* Required work *
Reproduce, word for word, the part of the text about the valley between "It came into" and "and CV-656 roads.", inclusive.

* Source text *
A solar thermal power plant project was formally launched in November 2006 in the valley.
It came into operation in September 2013 beside the Villena prison at the southern end of the valley in the Villena municipality.
The plant covers 230 ha and is located between the A-31, N-344 and CV-656 roads.
Heat is focused by parabolic mirrors onto a central tower, and used to drive steam turbines.
The plant's installed capacity is 50 MW with an annual output of 110,000 MWh.
This provides power to 40,000–50,000 people, and replaces emission into the atmosphere of about 40,000 tons of CO_{2} each year.
The project involved an investment of 240 million euros, and was expected to generate 750 new jobs, 300 directly and 450 indirectly.

The environmental impact assessment for the power plant was approved before all the official objections had been addressed.
The question of water use does not seem to have been raised.
The plant would consume about 375000 m3 annually.
There were conflicts between the company building the power plant and the Salvatierra collective of Villena, but they seemed to have ended with the draft environmental plan developed by Enestar. This included rehabilitating the old Ermita-Casa Conejo and providing an educational facility to provide information on renewable energy and the environment. Four nature routes would also be established.

Construction began in May 2012.

==Conservation==

In 1997 the Department of Environment began a project to reintroduce the lesser kestrel, a small raptor that had been made locally extinct due to human action.
In February 2014 the Department of the Environment stated it was adding 6.69 ha to an existing 12.75 ha wildlife reserve in the valley.
Both were established in response to construction of the solar-thermal power plant.
The aim was to ensure the survival of the unusual grassland ecosystem of Valencia that is home to the lesser kestrel, Montagu's harrier and little bustard.
Changes to land use are prohibited within the reservation, as is the use of pesticides or other harmful chemicals.

== Wine production ==
Throughout history there has been an important wine-growing activity in the valley, in the districts of Fontanars dels Alforins, La Font de la Figuera, Moixent and in La Zafra, part of the municipality of Villena. Until the Civil War there were around 80 wine cellars, and each family estate produced its own wine. Shortly afterwards, several cooperatives were created and some bodegas disappeared. In 2009 the valley's winemakers created Terres dels Alforins, a non-profit association, with the Valencia appellation of origin, and which has 12 bodegas. Among them are Daniel Belda, Los Frailes, Heretat de Taverners, Celler del Roure by Pablo Calatayud, Rafael Cambra, Arráez, Los Pinos; Casa Turús, conceived around Manuel García Portillo's Origen project, Enguera, and Vinya Alforí.

* Supplied entries *
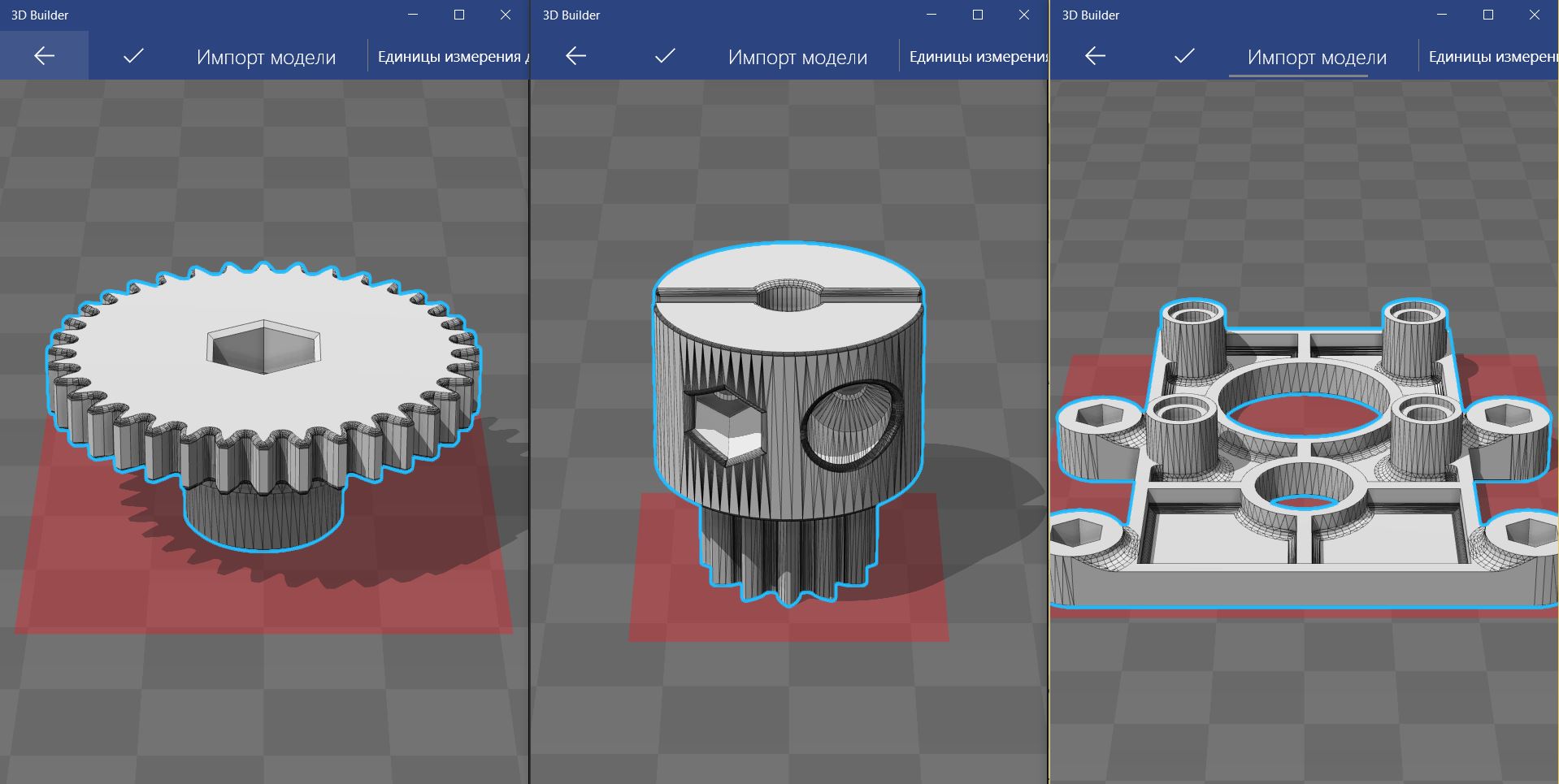Expand 'Единицы измерения' in the middle cylinder window

click(x=977, y=57)
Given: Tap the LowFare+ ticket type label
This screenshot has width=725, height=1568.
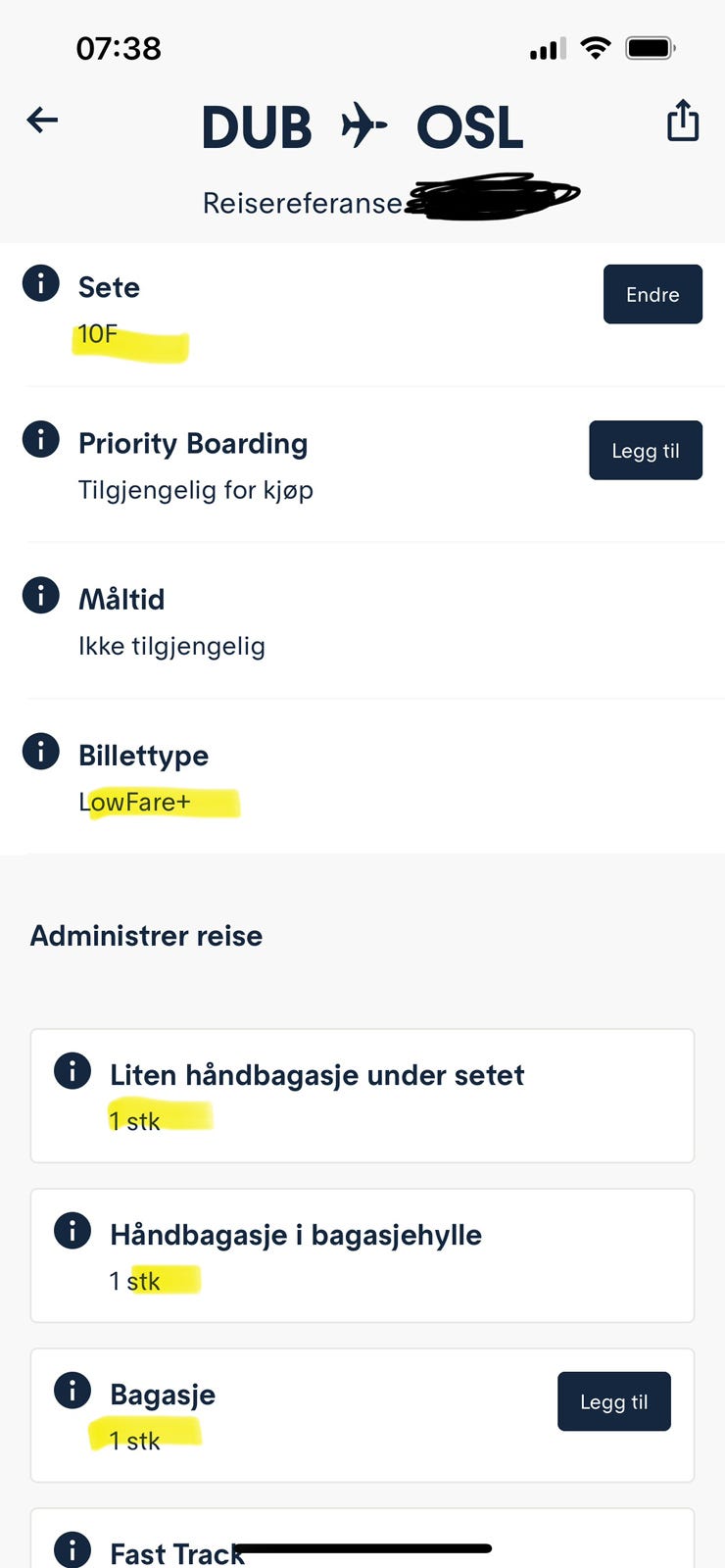Looking at the screenshot, I should point(137,802).
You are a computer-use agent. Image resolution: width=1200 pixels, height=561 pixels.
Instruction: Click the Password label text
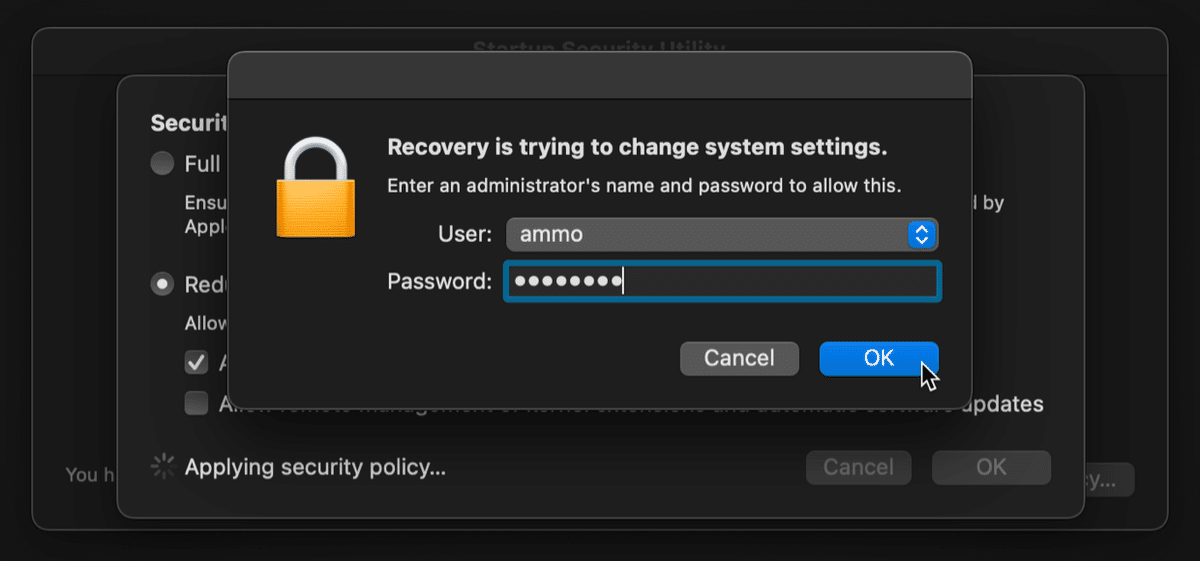point(439,282)
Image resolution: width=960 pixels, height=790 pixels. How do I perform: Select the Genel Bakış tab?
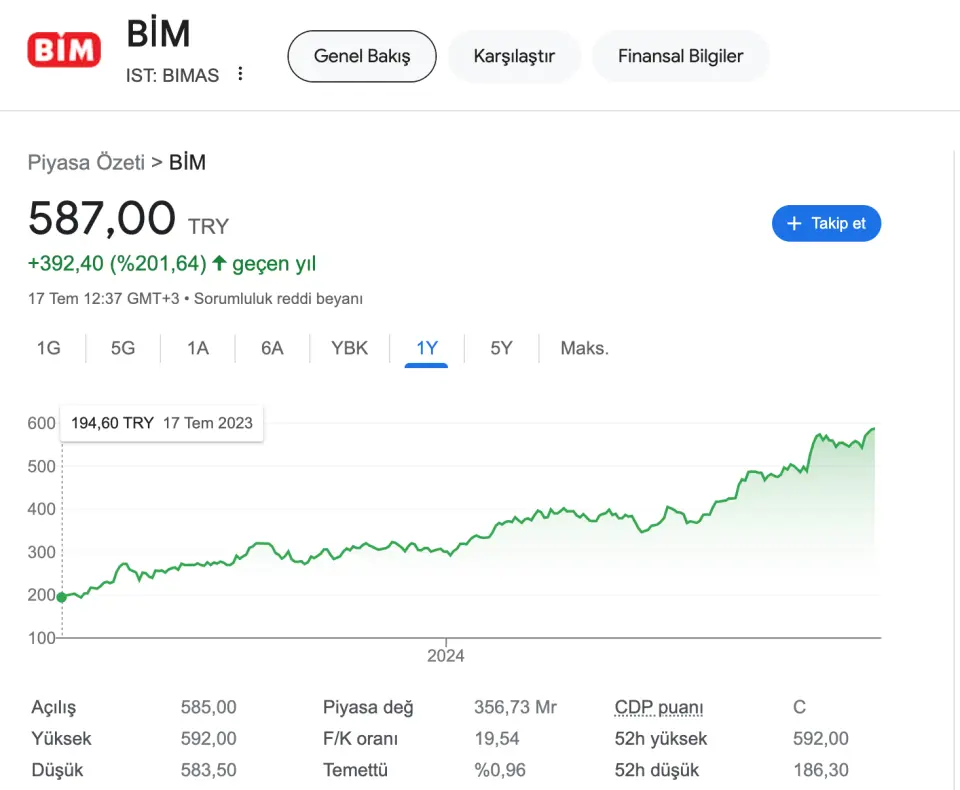[x=362, y=56]
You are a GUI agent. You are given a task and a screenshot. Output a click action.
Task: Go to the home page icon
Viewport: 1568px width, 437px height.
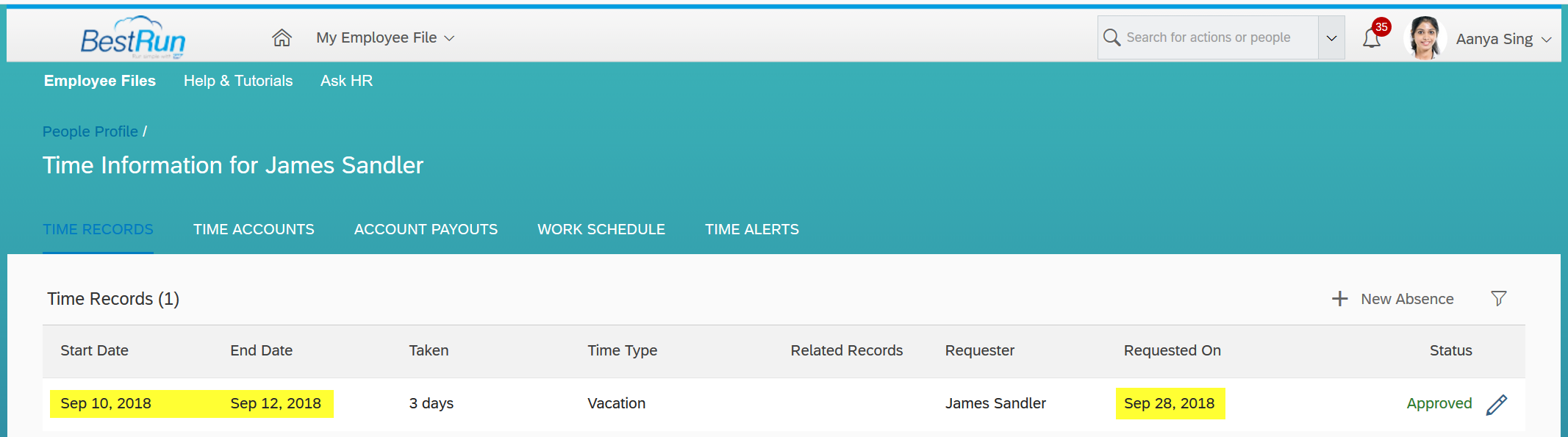282,37
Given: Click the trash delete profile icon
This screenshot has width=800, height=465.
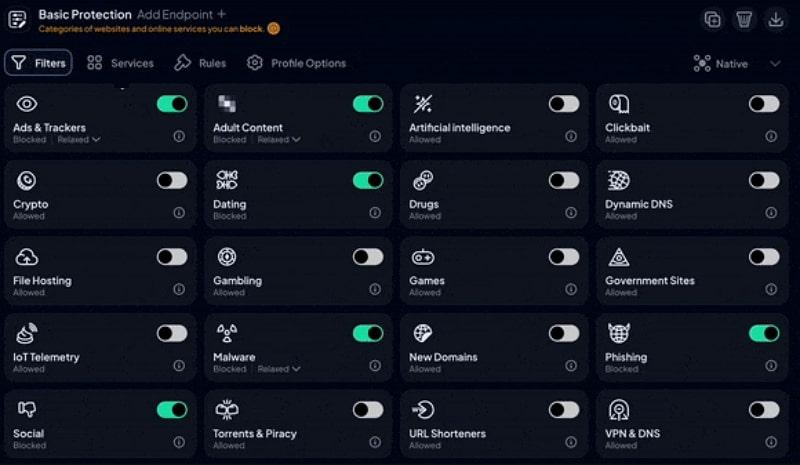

* Exercise response *
It came into operation in September 2013 beside the Villena prison at the southern end of the valley in the Villena municipality.
The plant covers 230 ha and is located between the A-31, N-344 and CV-656 roads.